OREANDA-NEWS. February 01, 2011. Credit-Rating, a nationally recognized credit rating agency in Ukraine announced that it assigned its insurer strength rating of uaAins to Kiev-based Omega Joint-Stock Insurance Company CJSC (‘company’). In the course of the rating procedure Credit-Rating considered company’s financial statements for 2006-2009 and 9M2010 and its other inside information.

The strength of insurance companies bearing uaAins rating is high, with their capacity, reputation and loyalty to customers being higher than those of Ukrainian companies assigned lower ratings, though they are more vulnerable to impact of adverse commercial, financial and economic factors than the companies bearing uaAplusins rating. The probability of failure to timely make insurance payments/repay cumulated insurance amounts is lower than that in insurance companies carrying lower ratings.

Factors maintaining the credit rating

The company is associated with Finance and Credit financial and industrial group, which facilitates in company’s development, preservation of the customer base due to cooperation with the group’s participants, associated companies and their staff.

High level of provisioning insurance activities with the equity (the ratio of net provisions to the equity was reported at around 10% as at Oct. 1, 2010, with the equity exceeding several times the amount of net insurance premiums).

High indicators of performance efficiency recorded in the past 5 years, which enabled the company to substantially augment its equity to UAH734m as at Oct. 1, 2010 from UAH275.8m as at Jan. 1, 2007.

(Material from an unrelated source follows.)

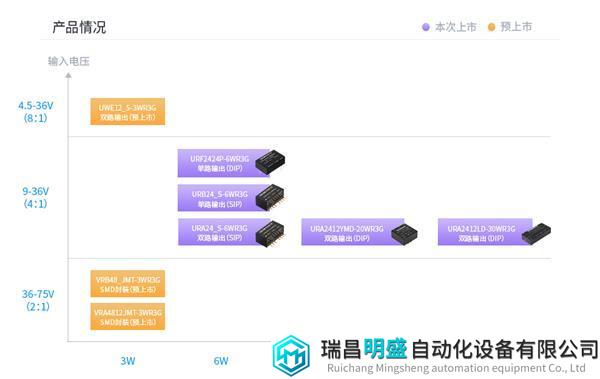The height and width of the screenshot is (379, 600).
Task: Click the purple 本次上市 legend dot
Action: (x=426, y=27)
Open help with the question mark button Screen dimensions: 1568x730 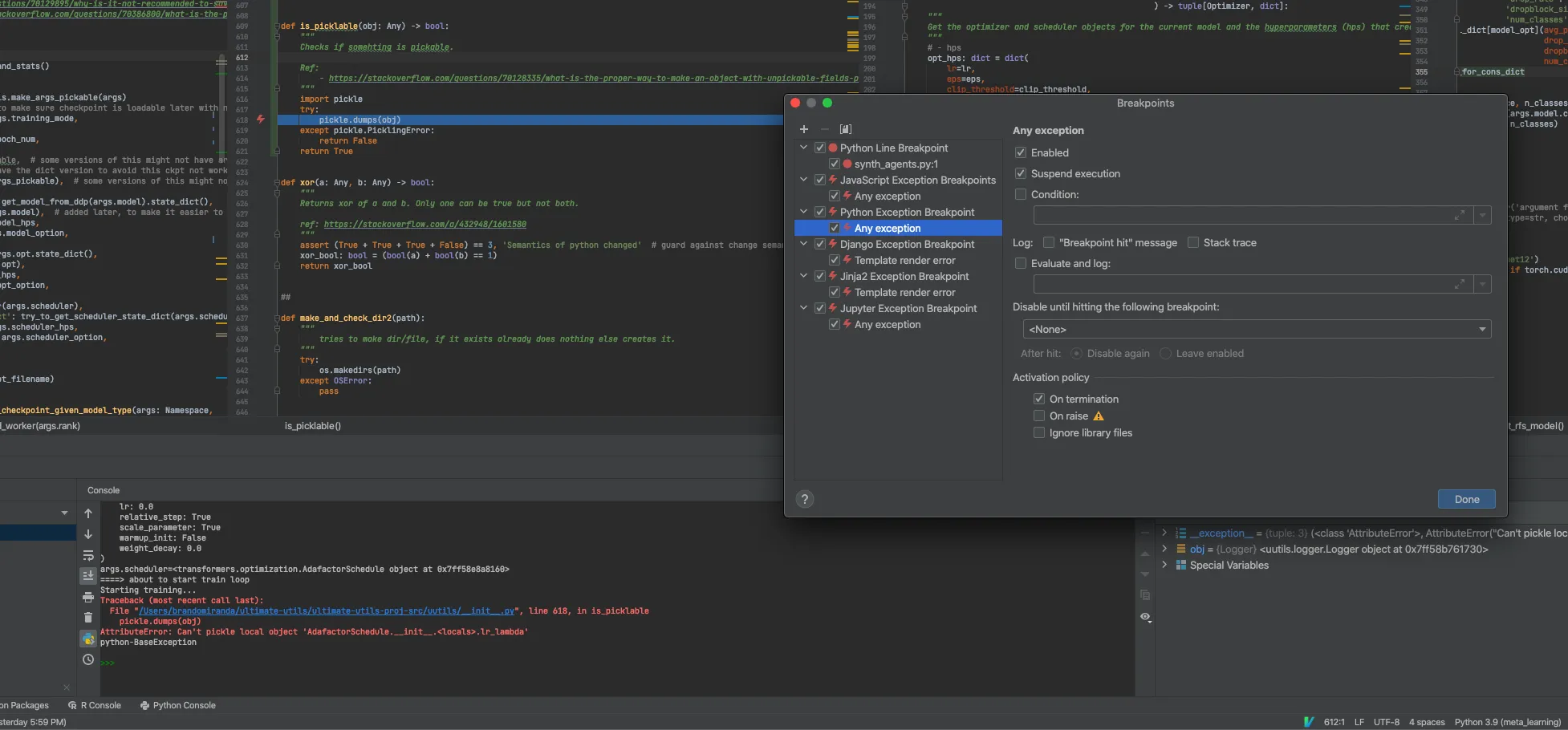[805, 499]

Low indicator of the aggregate indicator of loss of less than 30% in the past 5 years.

Sufficient diversification of assets that represent insurance reserves.

Acceptable diversification of company’s bank deposits by financial institutions.

Low debt burden.

Factors constraining the credit rating

Poor diversification of the company’s portfolio by types of insurance (around 50% of premiums attracted by insuring of loans and of financial risks).

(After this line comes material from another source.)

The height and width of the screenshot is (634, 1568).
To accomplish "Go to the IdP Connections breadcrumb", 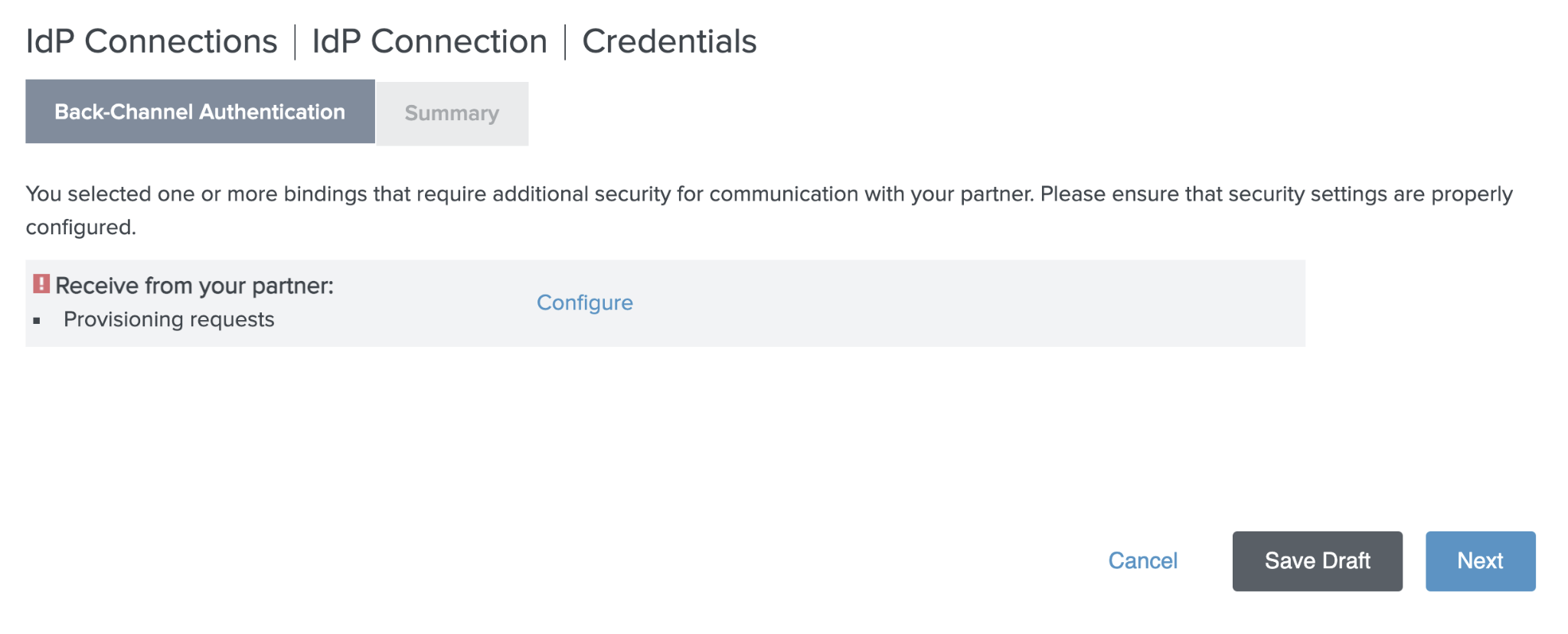I will point(152,41).
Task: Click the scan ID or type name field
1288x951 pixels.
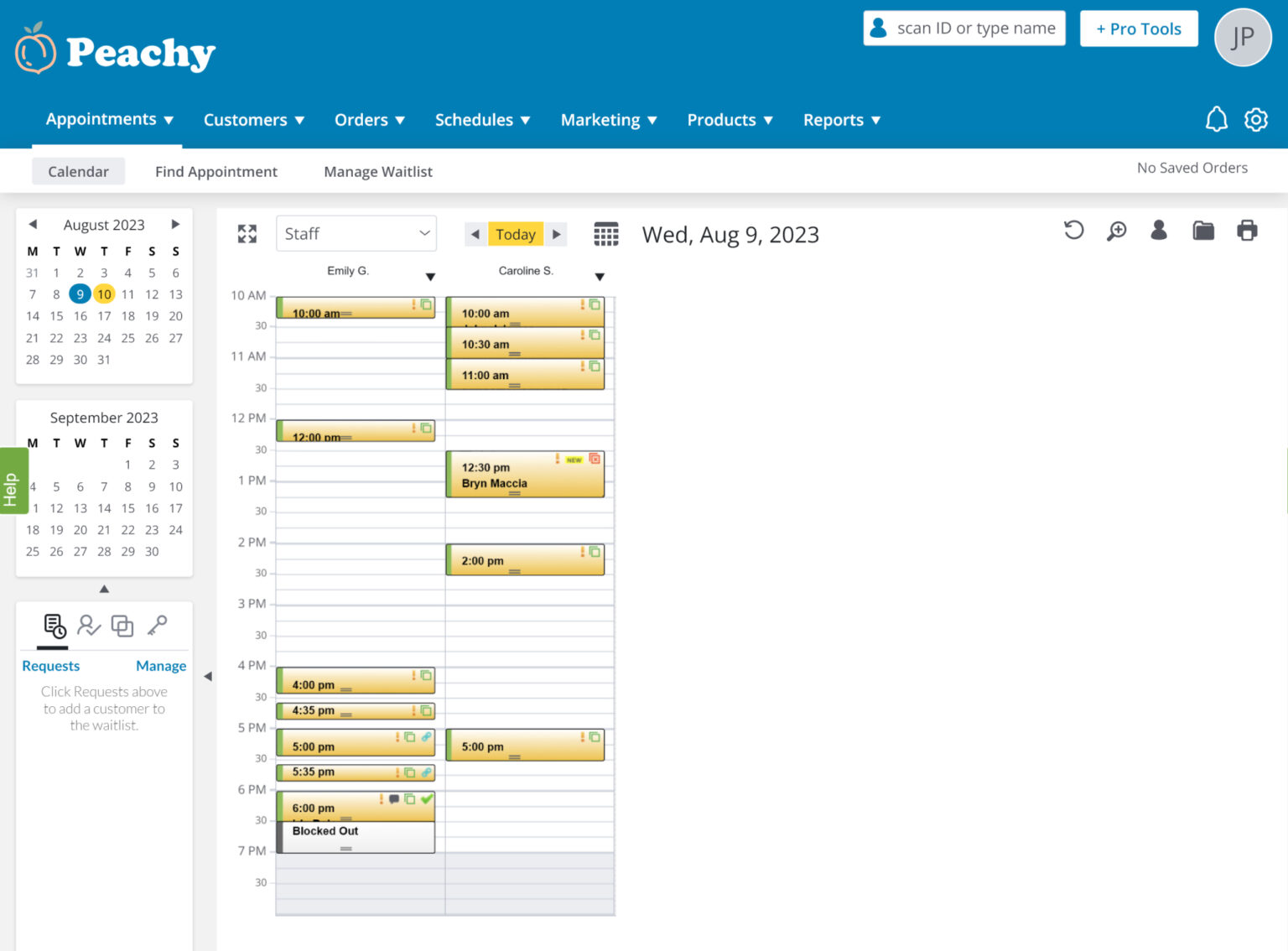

Small portion of highly liquid assets in the company’s investment portfolio.

Decreased amount of attracted insurance premiums (in 9M2010 the amount of gross insurance premiums was 14% less than in similar year-earlier period).

Risks of redistribution of the company’s resources with no consideration to priorities of insuring activities, which is affected by links with legal entities that are associated with Finance and Credit group.

Company’s risky investment policy (as at Oct. 1, 2010 the amount of investments in securities was recorded at UAH539m or 74% of the equity).

Impact of adverse factors on the financial market and subsided business activities in certain sectors, which may result in decline in company’s key figures.